:: Extrait du texte ::
•••••

En serons-nous capables?

Oui, les gens ont une capacité d'adaptation que l'on sous-estime. Le plus difficile pour eux est le manque de prévisibilité et le manque de contrôle sur ce qui se passe. Mais à partir du moment où on fixe un agenda - comme le baromètre - qui peut s'étaler sur plusieurs mois, cela va les aider à rendre les événements futurs plus prévisibles et plus contrôlables. Le plus dur et difficile à vivre, c'est l'effet yoyo, le retour en arrière.
Même si on assiste inévitablement à un effet de "dépression saisonnière" en automne, les gens ont également des ressources. Mais pour qu'ils puissent tenir le coup, il faut absolument les aider à voir cet horizon à plus long terme, en sachant qu'il y aura des moments plus difficiles, des sacrifices à faire. En se rappelant aussi toujours que des leçons ont été tirées, notamment des excès du confinement total.

Sans vie sociale, le cap sera nécessairement beaucoup plus dur à passer?

Certainement. Le fait que l'enseignement et les activités culturelles, notamment, se poursuivent permet de maintenir des liens sociaux très importants pour tenir sur le long terme. Il faut beaucoup plus équilibrer le court terme et le long terme. Expliquer à la population que la perspective à envisager est sur plusieurs mois et les accompagner dans cette perspective.

Peut-on donner des conseils concrets pour mieux tenir le cap au quotidien?

Bien sûr. Pour reprendre l'analogie cycliste, en termes de doser ses efforts, il est clair que l'on ne peut plus donner la même énergie que celle mise au départ de la crise. Il faut que tout le monde soit conscient de cet état de fatigue. Il faut dire aux gens qu’il est normal aujourd’hui qu’ils fassent plus d'erreurs, qu’ils oublient, qu'ils soient moins concentrés… Il doit y avoir une pleine conscience que nous ne fonctionnons pas à notre plein potentiel. Dans cette pandémie, tout le monde est impliqué d'une manière ou d'une autre.

•••••

Données:
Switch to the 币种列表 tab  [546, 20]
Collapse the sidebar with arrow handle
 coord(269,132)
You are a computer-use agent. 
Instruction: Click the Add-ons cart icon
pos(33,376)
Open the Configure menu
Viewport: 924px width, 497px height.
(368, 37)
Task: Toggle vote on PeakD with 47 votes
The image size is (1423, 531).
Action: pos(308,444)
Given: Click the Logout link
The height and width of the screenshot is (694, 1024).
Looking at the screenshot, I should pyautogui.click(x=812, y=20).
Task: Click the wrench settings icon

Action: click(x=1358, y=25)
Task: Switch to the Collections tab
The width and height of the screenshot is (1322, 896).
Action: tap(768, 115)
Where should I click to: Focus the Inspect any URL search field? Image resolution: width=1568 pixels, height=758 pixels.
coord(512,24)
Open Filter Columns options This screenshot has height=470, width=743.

•••••

:: Travail demandé ::
1. D'après l'entretien, qu'est-ce qui est le plus dur et difficile à vivre ?
2. Recopiez fidèlement le passage de l'entretien qui s'ouvre sur les mots contenant « Même si on assiste » et se clôt sur « du confinement total. ».

:: Réponses par tâche ::
1. L'effet yoyo, le retour en arrière.

2.
Même si on assiste inévitablement à un effet de "dépression saisonnière" en automne, les gens ont également des ressources. Mais pour qu'ils puissent tenir le coup, il faut absolument les aider à voir cet horizon à plus long terme, en sachant qu'il y aura des moments plus difficiles, des sacrifices à faire. En se rappelant aussi toujours que des leçons ont été tirées, notamment des excès du confinement total.